Dataset excerpt

☆ ☆ ☆ ☆ ☆

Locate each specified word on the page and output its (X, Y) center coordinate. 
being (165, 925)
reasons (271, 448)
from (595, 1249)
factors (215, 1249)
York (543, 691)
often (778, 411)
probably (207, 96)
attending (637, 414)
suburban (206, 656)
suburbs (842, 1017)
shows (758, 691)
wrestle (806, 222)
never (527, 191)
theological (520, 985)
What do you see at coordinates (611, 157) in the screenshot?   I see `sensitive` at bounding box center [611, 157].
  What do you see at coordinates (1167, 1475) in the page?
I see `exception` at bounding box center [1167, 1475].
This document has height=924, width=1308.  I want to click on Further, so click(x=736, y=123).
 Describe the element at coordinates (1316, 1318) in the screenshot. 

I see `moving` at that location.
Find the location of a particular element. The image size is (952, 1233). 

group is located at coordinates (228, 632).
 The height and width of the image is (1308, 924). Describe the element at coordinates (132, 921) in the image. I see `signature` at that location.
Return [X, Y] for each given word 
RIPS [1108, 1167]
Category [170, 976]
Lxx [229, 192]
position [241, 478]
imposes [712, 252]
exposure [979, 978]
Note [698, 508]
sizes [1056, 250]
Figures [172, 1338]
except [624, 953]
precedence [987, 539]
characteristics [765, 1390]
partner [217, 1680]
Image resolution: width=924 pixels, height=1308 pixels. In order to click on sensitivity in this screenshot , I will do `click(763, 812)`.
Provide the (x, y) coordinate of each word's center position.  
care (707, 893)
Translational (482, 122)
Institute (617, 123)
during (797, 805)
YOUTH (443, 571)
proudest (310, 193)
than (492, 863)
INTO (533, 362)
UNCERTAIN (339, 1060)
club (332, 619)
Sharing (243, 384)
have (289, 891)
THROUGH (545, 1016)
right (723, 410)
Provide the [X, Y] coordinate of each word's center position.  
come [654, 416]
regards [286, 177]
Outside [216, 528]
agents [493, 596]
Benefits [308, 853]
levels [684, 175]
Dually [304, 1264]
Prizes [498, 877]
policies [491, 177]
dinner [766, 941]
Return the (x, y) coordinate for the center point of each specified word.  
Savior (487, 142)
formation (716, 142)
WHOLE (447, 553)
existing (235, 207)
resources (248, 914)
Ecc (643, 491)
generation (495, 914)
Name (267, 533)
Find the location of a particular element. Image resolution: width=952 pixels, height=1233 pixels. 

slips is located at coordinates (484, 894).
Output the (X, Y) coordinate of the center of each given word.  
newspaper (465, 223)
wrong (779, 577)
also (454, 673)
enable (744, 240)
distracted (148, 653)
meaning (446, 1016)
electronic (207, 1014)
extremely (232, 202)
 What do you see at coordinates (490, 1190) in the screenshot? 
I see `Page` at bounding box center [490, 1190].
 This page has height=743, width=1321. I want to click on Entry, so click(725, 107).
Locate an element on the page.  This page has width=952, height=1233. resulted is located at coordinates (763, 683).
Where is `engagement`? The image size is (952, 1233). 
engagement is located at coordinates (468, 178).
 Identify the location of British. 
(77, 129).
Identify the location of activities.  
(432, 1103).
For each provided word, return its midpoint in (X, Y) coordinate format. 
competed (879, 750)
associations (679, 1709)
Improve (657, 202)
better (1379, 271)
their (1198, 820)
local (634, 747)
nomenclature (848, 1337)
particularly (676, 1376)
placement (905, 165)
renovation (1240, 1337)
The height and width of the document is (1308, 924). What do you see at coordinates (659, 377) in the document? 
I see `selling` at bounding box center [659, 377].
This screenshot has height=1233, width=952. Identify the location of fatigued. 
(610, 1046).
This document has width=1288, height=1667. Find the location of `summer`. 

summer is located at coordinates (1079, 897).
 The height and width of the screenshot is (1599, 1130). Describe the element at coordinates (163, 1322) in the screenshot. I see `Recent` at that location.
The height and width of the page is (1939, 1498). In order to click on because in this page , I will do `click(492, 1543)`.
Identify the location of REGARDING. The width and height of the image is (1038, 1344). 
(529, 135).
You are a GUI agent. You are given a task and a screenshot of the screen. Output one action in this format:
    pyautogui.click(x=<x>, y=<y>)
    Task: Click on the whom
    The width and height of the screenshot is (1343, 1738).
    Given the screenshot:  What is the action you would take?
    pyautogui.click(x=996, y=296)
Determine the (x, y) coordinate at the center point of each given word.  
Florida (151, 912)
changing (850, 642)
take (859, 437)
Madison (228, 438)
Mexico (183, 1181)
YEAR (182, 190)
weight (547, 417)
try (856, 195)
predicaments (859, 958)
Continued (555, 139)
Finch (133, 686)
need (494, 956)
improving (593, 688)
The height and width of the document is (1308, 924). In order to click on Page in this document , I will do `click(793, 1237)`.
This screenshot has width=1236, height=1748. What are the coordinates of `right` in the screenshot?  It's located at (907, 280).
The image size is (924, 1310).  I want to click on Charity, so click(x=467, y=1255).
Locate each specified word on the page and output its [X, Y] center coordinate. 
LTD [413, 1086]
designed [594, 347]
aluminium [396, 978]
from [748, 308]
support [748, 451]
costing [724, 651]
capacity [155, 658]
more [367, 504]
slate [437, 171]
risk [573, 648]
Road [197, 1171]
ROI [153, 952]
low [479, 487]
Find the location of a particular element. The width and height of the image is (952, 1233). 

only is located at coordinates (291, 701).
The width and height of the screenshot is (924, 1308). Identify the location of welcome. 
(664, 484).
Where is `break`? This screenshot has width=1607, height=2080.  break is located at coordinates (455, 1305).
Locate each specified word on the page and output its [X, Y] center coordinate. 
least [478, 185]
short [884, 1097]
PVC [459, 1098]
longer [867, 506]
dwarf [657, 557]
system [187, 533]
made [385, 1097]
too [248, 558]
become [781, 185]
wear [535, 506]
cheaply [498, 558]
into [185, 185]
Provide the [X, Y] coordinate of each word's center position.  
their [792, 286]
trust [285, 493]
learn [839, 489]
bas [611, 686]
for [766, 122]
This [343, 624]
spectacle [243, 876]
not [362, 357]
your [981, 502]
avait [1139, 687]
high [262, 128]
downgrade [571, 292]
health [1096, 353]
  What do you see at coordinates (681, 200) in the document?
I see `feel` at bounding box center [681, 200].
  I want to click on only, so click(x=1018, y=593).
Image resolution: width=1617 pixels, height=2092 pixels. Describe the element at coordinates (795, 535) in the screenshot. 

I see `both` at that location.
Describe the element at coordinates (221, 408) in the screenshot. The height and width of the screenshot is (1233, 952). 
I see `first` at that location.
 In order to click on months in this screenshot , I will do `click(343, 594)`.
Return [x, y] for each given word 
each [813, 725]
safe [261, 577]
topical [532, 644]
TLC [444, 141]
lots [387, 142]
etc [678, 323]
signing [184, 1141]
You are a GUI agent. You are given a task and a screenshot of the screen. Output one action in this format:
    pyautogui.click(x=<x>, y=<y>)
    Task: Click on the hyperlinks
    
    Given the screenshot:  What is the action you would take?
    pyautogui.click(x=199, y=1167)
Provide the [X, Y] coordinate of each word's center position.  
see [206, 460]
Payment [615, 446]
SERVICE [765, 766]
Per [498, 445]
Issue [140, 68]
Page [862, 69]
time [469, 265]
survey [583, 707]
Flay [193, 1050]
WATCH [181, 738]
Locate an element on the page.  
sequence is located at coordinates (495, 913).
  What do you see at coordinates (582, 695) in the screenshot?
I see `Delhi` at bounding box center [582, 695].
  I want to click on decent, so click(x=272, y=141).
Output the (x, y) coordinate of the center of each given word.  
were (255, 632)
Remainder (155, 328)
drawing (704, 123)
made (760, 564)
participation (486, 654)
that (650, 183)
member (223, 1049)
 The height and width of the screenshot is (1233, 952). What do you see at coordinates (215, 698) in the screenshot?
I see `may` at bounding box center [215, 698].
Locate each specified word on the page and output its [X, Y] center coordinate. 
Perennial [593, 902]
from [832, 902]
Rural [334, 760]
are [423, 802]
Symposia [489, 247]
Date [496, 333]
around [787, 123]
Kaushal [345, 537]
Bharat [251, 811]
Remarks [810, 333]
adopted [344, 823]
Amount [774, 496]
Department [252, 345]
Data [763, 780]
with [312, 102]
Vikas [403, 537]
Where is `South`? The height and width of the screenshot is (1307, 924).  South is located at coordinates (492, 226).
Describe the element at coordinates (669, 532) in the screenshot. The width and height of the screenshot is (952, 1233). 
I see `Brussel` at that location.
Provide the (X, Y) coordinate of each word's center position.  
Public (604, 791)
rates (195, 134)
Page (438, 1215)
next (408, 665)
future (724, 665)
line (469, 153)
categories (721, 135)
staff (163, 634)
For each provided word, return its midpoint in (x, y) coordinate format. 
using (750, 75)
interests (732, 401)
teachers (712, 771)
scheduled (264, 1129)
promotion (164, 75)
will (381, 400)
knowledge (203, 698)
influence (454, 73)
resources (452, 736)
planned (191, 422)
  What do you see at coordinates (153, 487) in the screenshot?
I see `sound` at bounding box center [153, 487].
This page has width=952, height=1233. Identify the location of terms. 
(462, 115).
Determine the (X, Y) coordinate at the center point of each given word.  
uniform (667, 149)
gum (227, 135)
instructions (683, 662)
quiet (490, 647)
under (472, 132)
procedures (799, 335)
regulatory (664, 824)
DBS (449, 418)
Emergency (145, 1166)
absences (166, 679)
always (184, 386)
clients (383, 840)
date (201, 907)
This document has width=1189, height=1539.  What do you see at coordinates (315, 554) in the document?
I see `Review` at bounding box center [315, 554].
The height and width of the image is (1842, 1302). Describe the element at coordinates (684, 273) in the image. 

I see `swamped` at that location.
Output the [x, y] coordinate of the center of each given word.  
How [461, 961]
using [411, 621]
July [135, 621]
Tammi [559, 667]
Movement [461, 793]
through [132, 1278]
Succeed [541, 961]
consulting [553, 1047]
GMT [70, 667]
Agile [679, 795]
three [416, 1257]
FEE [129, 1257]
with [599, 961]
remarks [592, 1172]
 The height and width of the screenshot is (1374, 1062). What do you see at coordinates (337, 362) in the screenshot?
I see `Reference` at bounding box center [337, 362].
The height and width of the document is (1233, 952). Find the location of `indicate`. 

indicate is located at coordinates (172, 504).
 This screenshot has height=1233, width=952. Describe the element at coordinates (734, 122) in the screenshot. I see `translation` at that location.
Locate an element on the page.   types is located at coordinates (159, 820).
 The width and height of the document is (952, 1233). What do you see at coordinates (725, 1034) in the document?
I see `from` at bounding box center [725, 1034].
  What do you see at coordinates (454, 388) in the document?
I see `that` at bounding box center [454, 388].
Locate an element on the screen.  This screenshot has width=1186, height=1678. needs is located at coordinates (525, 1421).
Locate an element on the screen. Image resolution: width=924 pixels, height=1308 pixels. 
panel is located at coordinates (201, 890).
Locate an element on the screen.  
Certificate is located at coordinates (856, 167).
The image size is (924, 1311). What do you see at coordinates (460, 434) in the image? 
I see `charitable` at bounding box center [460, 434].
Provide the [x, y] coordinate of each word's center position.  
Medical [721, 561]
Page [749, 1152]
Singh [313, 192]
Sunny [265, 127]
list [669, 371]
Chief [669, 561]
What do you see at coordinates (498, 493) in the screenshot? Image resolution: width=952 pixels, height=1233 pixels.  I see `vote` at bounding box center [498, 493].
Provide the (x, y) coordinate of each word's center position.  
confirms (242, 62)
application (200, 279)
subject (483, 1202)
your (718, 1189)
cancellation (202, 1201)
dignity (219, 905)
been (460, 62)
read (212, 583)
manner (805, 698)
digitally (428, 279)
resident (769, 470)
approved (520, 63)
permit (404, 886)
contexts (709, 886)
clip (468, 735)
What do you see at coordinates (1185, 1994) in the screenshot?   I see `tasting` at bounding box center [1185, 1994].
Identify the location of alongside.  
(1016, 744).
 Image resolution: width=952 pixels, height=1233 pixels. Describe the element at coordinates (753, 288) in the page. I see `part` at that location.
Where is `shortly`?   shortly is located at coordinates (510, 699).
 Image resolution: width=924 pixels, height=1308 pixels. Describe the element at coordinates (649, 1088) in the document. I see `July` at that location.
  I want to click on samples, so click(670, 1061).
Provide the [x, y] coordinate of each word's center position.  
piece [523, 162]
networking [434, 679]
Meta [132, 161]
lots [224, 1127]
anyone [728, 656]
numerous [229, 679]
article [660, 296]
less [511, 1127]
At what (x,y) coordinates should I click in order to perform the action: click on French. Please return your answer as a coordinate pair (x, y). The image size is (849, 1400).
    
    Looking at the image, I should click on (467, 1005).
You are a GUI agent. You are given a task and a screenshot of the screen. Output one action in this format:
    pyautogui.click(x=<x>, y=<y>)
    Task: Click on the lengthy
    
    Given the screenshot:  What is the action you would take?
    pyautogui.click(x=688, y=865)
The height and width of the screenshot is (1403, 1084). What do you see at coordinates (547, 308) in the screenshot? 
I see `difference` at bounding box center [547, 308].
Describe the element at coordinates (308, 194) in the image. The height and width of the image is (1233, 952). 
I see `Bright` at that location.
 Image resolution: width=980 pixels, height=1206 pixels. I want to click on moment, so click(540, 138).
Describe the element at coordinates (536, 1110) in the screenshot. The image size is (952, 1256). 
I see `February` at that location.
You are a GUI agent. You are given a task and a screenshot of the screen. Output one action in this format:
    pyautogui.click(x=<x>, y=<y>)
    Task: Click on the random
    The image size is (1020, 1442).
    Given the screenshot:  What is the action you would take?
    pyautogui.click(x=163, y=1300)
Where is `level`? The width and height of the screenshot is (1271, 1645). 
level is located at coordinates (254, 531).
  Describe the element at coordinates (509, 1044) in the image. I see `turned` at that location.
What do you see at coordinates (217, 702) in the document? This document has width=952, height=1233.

☆ ☆ ☆ ☆ ☆

◆ TASK STATEMENT
Copy verbatim the lines of the listing from the line with "Department [252, 345]" up to and including the line with "interests (732, 401)".

◆ OUTPUT
Department [252, 345]
Data [763, 780]
with [312, 102]
Vikas [403, 537]
Where is `South`? The height and width of the screenshot is (1307, 924).  South is located at coordinates (492, 226).
Describe the element at coordinates (669, 532) in the screenshot. The width and height of the screenshot is (952, 1233). 
I see `Brussel` at that location.
Provide the (X, Y) coordinate of each word's center position.  
Public (604, 791)
rates (195, 134)
Page (438, 1215)
next (408, 665)
future (724, 665)
line (469, 153)
categories (721, 135)
staff (163, 634)
For each provided word, return its midpoint in (x, y) coordinate format. 
using (750, 75)
interests (732, 401)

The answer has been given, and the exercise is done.